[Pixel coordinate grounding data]

+ + +

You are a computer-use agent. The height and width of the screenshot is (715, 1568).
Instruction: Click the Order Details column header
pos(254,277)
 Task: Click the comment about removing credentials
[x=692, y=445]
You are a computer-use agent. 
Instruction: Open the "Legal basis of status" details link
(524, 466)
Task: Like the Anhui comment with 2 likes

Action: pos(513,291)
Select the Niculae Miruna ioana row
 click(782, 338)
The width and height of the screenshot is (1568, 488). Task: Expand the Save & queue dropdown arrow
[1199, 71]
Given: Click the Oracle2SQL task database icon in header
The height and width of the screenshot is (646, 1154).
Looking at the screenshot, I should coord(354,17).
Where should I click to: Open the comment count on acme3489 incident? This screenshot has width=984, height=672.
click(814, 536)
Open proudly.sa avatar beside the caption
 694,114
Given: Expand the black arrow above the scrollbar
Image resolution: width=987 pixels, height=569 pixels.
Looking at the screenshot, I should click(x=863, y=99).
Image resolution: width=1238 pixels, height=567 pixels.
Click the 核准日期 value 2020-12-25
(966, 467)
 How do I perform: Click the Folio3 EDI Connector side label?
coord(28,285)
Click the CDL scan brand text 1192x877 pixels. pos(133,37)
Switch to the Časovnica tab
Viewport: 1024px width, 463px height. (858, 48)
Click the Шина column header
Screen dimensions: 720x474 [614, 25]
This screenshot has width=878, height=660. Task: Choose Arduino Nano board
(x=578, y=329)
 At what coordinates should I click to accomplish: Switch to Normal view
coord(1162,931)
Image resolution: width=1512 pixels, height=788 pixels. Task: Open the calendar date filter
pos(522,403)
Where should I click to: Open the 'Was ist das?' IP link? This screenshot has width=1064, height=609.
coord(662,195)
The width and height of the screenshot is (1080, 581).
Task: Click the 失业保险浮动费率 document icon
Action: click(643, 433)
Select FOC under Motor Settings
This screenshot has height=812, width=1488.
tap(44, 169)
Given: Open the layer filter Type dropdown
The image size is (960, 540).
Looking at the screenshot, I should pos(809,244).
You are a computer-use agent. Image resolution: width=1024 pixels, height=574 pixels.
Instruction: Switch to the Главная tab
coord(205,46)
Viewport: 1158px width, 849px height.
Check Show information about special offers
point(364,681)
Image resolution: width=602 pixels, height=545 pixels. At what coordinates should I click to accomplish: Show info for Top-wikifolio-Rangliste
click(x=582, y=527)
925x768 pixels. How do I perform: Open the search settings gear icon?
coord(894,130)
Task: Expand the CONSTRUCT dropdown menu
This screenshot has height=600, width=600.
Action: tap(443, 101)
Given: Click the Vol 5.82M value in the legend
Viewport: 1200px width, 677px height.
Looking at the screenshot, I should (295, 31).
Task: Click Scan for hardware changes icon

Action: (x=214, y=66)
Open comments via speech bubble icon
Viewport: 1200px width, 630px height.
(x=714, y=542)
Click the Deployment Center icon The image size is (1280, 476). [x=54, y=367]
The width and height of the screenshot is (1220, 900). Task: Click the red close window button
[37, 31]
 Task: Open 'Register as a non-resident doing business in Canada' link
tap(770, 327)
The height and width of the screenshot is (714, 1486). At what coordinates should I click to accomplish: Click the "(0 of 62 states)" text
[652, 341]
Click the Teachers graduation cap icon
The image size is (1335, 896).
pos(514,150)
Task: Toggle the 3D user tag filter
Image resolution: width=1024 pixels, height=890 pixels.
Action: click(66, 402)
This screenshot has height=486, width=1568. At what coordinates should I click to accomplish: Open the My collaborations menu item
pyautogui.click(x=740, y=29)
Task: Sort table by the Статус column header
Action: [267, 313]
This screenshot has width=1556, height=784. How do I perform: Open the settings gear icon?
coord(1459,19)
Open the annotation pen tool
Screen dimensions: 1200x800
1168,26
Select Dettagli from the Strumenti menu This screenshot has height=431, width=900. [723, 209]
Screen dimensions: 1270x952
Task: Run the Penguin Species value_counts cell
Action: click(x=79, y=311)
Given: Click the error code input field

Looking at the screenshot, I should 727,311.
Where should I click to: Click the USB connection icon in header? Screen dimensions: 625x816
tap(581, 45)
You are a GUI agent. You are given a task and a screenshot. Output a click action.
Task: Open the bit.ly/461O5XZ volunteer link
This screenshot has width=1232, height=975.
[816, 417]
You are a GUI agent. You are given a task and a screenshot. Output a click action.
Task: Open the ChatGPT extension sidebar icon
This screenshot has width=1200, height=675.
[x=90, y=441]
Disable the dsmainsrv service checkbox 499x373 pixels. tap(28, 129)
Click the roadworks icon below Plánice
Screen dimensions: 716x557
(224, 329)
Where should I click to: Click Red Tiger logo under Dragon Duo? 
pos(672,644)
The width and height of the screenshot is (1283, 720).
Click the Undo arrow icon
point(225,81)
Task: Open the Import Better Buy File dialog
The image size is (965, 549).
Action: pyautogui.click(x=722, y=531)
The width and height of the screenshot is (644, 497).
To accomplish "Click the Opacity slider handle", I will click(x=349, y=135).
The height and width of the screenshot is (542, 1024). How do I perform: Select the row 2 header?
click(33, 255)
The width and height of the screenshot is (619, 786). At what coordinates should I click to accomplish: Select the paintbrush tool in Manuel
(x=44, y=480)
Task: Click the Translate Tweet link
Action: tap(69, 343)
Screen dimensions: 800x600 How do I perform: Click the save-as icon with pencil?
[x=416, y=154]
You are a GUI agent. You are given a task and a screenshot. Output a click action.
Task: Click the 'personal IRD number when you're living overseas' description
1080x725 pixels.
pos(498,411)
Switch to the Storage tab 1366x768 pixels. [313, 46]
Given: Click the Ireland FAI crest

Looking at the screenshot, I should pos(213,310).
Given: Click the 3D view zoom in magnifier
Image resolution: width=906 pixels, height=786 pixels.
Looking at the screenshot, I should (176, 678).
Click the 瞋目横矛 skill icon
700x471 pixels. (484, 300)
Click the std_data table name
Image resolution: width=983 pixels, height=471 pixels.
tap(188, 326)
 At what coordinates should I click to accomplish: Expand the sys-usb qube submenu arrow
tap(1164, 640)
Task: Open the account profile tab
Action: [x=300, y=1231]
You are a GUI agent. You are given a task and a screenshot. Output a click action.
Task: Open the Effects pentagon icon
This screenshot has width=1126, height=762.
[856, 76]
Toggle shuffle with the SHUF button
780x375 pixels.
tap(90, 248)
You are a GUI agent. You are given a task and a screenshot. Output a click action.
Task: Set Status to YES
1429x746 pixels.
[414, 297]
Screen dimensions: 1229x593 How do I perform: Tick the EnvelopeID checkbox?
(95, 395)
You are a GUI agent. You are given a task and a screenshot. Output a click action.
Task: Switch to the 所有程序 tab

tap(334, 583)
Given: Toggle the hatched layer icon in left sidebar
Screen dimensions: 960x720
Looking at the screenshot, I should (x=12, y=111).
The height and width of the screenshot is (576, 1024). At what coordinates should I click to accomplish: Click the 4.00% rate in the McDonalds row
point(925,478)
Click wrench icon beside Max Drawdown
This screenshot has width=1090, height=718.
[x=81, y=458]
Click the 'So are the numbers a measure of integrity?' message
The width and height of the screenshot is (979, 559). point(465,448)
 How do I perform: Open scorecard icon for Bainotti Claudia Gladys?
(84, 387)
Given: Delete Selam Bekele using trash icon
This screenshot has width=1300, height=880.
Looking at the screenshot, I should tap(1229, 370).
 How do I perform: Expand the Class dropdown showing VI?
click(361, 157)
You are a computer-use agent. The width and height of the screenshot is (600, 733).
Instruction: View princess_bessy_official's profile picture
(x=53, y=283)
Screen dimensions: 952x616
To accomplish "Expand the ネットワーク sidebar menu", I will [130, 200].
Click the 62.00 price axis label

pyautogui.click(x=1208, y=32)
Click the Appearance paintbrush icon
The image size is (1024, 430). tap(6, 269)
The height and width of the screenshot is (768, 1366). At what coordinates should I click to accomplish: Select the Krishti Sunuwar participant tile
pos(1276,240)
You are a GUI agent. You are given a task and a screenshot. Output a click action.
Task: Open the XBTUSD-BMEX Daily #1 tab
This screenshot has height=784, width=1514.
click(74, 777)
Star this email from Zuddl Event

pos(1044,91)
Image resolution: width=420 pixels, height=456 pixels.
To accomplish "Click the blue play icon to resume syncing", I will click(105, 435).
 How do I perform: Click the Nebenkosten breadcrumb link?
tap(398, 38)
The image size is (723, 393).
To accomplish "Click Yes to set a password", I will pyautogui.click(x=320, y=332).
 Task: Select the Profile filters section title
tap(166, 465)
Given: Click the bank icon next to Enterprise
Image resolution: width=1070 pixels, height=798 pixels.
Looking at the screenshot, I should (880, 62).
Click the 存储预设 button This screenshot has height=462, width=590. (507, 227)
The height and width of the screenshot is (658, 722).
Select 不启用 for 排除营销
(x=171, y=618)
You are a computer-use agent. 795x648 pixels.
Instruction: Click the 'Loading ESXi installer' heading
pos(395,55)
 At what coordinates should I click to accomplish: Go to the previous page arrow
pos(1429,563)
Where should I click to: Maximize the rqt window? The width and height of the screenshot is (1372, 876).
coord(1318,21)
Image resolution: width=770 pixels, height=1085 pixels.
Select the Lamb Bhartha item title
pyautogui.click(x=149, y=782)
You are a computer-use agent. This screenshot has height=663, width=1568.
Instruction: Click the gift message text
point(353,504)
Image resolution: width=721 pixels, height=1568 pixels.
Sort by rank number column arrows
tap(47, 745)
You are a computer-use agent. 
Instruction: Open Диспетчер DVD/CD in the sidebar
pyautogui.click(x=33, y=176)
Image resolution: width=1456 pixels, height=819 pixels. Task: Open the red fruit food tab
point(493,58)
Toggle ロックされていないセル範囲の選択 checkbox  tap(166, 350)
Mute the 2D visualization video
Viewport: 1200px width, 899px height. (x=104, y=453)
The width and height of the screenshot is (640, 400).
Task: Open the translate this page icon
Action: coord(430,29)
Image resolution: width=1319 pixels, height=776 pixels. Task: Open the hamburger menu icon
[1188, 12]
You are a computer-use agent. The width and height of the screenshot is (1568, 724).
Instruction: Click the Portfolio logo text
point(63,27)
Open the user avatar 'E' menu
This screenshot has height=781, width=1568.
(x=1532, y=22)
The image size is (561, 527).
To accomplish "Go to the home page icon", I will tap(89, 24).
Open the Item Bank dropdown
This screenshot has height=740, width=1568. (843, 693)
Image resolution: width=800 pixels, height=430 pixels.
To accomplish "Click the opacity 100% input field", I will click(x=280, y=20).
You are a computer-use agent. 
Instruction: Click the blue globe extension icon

+ + +

# Task prompt:
Beginning at the line above that contains "Image resolution: width=770", return each line exactly through the line that contains "Toggle ロックされていないセル範囲の選択 checkbox", and no others.

# Exercise result:
Image resolution: width=770 pixels, height=1085 pixels.
Select the Lamb Bhartha item title
pyautogui.click(x=149, y=782)
You are a computer-use agent. This screenshot has height=663, width=1568.
Instruction: Click the gift message text
point(353,504)
Image resolution: width=721 pixels, height=1568 pixels.
Sort by rank number column arrows
tap(47, 745)
You are a computer-use agent. 
Instruction: Open Диспетчер DVD/CD in the sidebar
pyautogui.click(x=33, y=176)
Image resolution: width=1456 pixels, height=819 pixels. Task: Open the red fruit food tab
point(493,58)
Toggle ロックされていないセル範囲の選択 checkbox  tap(166, 350)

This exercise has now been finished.